Since sailing became a varsity sport, I get to deal with the absolutely silly notion of varsity letters. It’s just so high school. One more thing to establish bragging rights over others. One more thing for the college resumé. One of the benefits of being a grown up is that I shouldn’t have to play high school anymore. One of my grown up skills is avoidance of uncomfortable situations, so on our sailing team we just award varsity letters to everyone.At best, I think about it like awarding Super Bowl rings to everyone associated with the team - everyone contributes in some way to the success of the team. Making distinctions between degrees of accomplishment or degrees of value to the team seems more often to create bad feelings of inadequacy than good feelings of achievement.

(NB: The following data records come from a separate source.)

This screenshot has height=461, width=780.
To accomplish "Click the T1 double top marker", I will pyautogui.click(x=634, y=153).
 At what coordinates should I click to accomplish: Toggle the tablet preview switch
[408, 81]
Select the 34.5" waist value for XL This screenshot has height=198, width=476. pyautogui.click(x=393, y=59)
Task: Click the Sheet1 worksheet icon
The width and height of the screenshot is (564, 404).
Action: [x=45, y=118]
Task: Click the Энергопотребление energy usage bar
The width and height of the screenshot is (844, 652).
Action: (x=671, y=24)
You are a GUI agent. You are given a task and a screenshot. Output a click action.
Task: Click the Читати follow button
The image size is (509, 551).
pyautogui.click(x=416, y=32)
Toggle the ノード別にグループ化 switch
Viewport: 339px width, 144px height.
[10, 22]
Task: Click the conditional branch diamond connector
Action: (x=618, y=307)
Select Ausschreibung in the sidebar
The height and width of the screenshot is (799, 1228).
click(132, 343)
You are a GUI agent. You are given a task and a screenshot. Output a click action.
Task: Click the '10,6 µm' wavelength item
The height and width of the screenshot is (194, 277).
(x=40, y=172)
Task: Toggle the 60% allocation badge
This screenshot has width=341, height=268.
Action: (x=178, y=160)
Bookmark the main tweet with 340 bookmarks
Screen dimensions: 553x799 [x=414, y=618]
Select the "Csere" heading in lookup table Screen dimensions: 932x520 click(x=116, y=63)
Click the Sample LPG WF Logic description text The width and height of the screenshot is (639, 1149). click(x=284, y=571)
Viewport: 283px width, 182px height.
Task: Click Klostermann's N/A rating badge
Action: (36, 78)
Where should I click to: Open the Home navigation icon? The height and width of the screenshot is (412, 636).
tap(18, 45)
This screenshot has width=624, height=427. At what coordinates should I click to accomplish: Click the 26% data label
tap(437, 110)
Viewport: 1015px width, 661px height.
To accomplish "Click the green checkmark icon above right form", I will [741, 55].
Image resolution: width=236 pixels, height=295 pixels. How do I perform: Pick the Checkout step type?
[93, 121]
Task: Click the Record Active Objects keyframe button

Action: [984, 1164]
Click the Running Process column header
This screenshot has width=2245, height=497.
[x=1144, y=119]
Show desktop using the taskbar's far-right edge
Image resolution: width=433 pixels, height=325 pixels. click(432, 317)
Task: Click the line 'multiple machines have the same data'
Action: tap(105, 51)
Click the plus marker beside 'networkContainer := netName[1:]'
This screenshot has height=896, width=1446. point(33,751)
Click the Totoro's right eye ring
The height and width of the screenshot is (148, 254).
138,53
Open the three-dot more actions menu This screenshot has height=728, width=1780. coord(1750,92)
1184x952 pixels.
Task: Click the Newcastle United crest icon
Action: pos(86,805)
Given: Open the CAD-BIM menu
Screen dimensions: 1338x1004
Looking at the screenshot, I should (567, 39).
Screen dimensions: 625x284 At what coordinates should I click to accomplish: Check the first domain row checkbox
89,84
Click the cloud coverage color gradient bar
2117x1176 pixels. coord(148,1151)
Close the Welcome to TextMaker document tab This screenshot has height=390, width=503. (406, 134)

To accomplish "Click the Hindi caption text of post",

The kids at the top of the pecking order or depth chart know where they are and do not need a varsity letter to feel a sense of accomplishment. The kids not at the top need encouragement and focus on continued improvement, and do not need an awards banquet that ignores or minimizes them in front of their friends. They’re teenagers for God’s sake. Are there any people more vulnerable to feelings of inadequacy than teenagers?
Aside from that sentiment, I can't come up with criteria that are really fair. First, the different levels are fluid on our team. Rather than have a so-called varsity sailor sit on the bench for a varsity event, I prefer to give him/her sailing time at the JV level. (We hold both varsity and JV head to head meets at the same time.) Some kids sail mostly in JV meets, but do a couple of varsity ones. Does one varsity event make a varsity sailor? If not one, how many? For those who decide to be crews, the pairing up with skippers is more a matter of personalities than skill. Some pair with a steady varsity skipper and get to sail in varsity events regularly. Others pair up with a lesser skipper, but the chemistry makes the skipper much better than he or she would otherwise be. The pairing does not necessarily represent meaningful differences in skill or overall value to the team, especially when considering the long term. Some freshmen decide to be skippers and almost always sail JV all year. They are usually more accomplished sailors than the crews who might be sailing in varsity events, but I want them to have that year as a skipper because in their overall development, that extra year at the helm can make a lot of difference by senior year. For skippers who do events at both levels, who sails at what level depends mostly on the overall talent level of the team, not on the skills of an individual sailor. We currently have 11 skippers and crews who would have been among the top 4 on the team five years ago.
Our mission as sailing coaches is to help the kids improve their skills and learn about the hard work and sportsmanship associated with sports. If varsity letters are supposed to be a measure of accomplishment, they miss the mark on every important thing we are doing. The harm in that is that it sends the wrong message to the kids. When the measurement is useless, give everyone a prize. The kids who are stars throughout their high school career are great, but a kid who progresses from just learning how to sail as a freshman to the number one or two sailor on the team by senior year is the bigger success story. Similarly, the kid who matures into a leader on his team is achieving one of the big picture goals of high school sports, even if he is not the best sailor. Varsity letters and the lack thereof have nothing to do with the important stuff. It’s just so high school.